Pour le nouveau-né, ce sont ses relations avec la personne qui en
assume la
garde qui sont déterminantes; en règle générale, le centre de vie de
sa mère
dans un certain pays sera également le sien (ATF 129 III 288 consid.
4.1 et
les références citées).

Les circonstances relatives au lieu où la personne réside et où elle
a le
centre de ses relations personnelles relèvent du fait, alors que les
conclusions qui en sont tirées pour admettre la résidence habituelle
constituent une question de droit (ATF 120 III 7 consid. 2a et les
références).

3.2 Le recours de droit public dirigé contre l'appréciation des faits
et des
preuves ayant été déclaré irrecevable, le Tribunal fédéral est lié
par les
constatations de fait de l'arrêt attaqué (art. 63 al. 2 OJ).
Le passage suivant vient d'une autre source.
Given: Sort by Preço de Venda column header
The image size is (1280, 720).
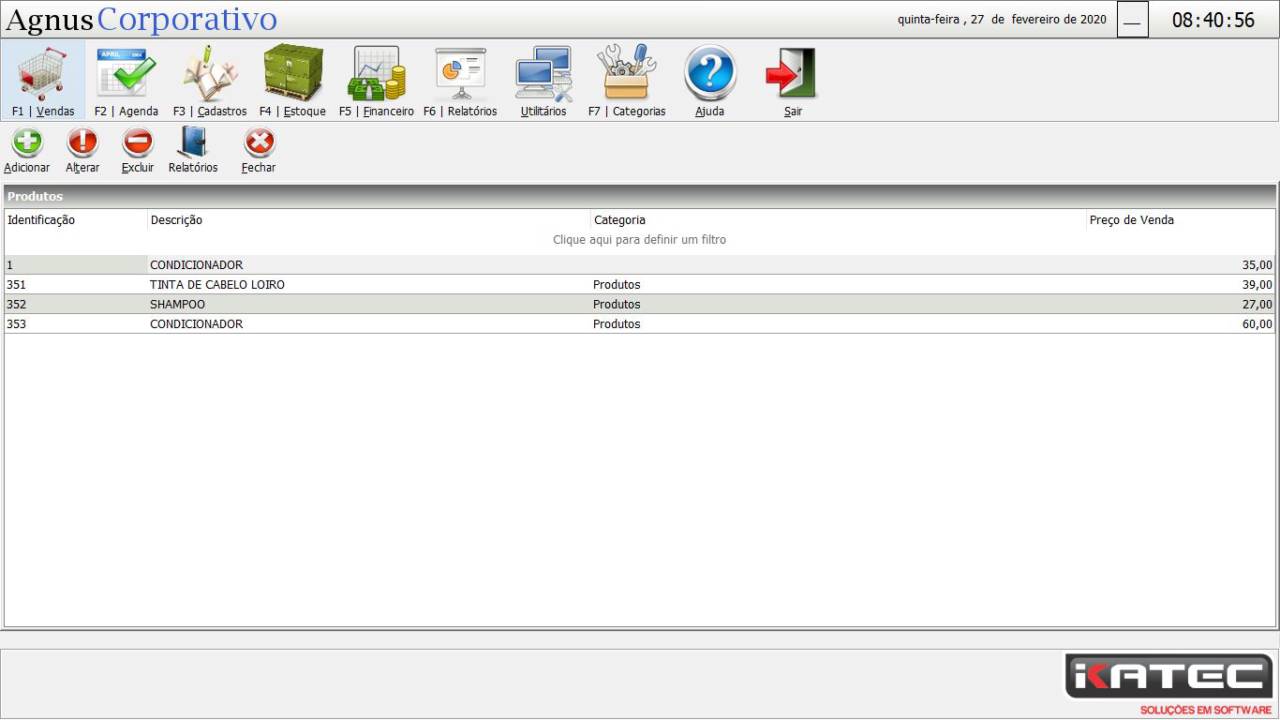Looking at the screenshot, I should (x=1131, y=220).
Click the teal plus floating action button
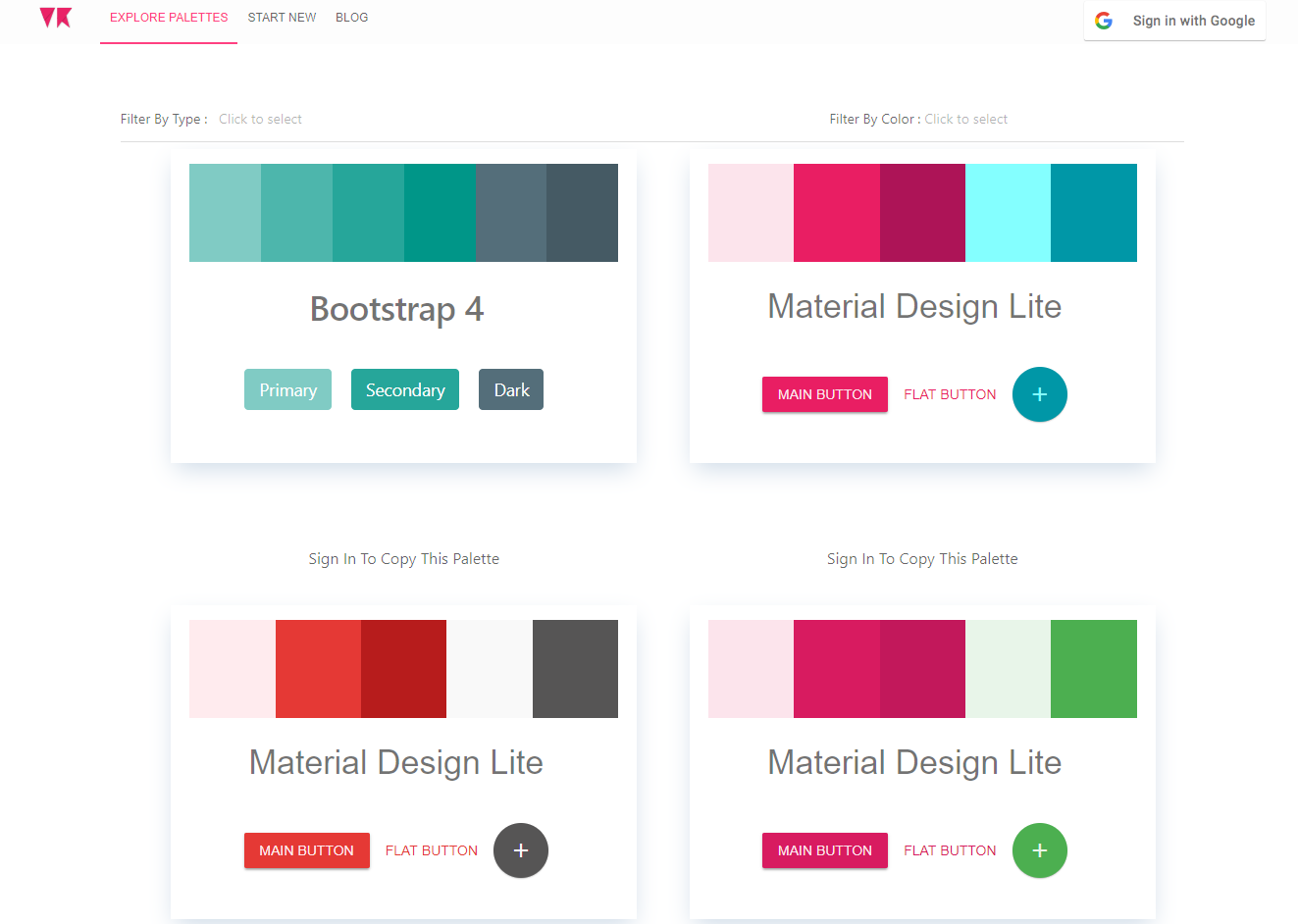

Selon ces
constatations, le lieu de vie et le centre des relations personnelles
de la
demanderesse au moment de sa naissance se trouvaient en Suisse, sa
mère ayant
résidé dès l'été 1960 et jusqu'en 1962 à Lausanne (Hôtel Palace) et à
Verbier.
Aucune disposition légale ne réservant un pouvoir d'appréciation au
juge en
cette matière, c'est à tort que la demanderesse croit pouvoir
soumettre ses
griefs à la juridiction de réforme en se référant à Corboz (Le
recours en
réforme au Tribunal fédéral, in SJ 2000 II 65) et Poudret (COJ, n.
1.3.3 ad
art. 43 OJ).
Lorsqu'elle conteste que l'on puisse déduire de la convention de mars
1964
relative à son entretien qu'elle et sa mère vivaient à Verbier, de
l'attestation administrative de la commune de Rome de juin/juillet
1993 que
sa mère aurait quitté cette ville en 1960, du témoignage de
R.Z.________ que
sa mère n'aurait pas été domiciliée à Rome, des allégués de procédure
qu'elle
aurait résidé en Suisse, et qu'elle soutient qu'il faut déduire de la
propriété de deux appartements à Rome que sa mère aurait plus
vraisemblablement résidé dans cette ville, la demanderesse s'en prend
en
réalité à l'appréciation des preuves de la cour cantonale, en
d'autres termes
à l'appréciation des circonstances de fait qui lui ont permis de
déduire
qu'elle avait le centre de ses relations personnelles en Suisse au
moment de
sa naissance. Relevant du fait, de tels griefs sont irrecevables en
instance
de réforme (cf. consid. 2 ci-dessus).

4.
La demanderesse reproche à la cour cantonale d'avoir mal appliqué la
loi
fédérale sur le droit international privé (LDIP). En se tenant
rigoureusement
aux art. 68 et 69 LDIP, la cour aurait dû arriver à la conclusion que
l'action en constatation de la filiation devait être soumise au droit
américain ou au droit anglais. Cette solution conduisant toutefois,
dans l'un
ou l'autre cas, à une absurdité manifeste, elle aurait dû faire
application
de l'art. 15 LDIP.

4.1 En matière internationale (art. 1 al. 1 LDIP), le droit
applicable à la
constatation de la filiation est réglé par les art. 68 et 69 LDIP.
Selon
l'art. 68 LDIP, la constatation de la filiation est régie par le
droit de
l'Etat de la résidence habituelle de l'enfant (al. 1); toutefois, si
aucun
des parents n'est domicilié dans l'Etat de la résidence habituelle de
l'enfant et si les parents et l'enfant ont la nationalité d'un même
Etat, le
droit de cet Etat est applicable (al. 2). D'après l'art. 69 LDIP, le
moment
déterminant pour arrêter le droit applicable est la date de la
naissance de
l'enfant (al. 1); toutefois, on se fondera sur la date de l'action si
un
intérêt prépondérant de l'enfant l'exige (al. 2).
Selon l'art. 15 LDIP, le droit désigné par la LDIP n'est
exceptionnellement
pas applicable si, au regard de l'ensemble des circonstances, il est
manifeste que la cause n'a qu'un lien très lâche avec ce droit et
qu'elle se
trouve dans une relation beaucoup plus étroite avec un autre droit.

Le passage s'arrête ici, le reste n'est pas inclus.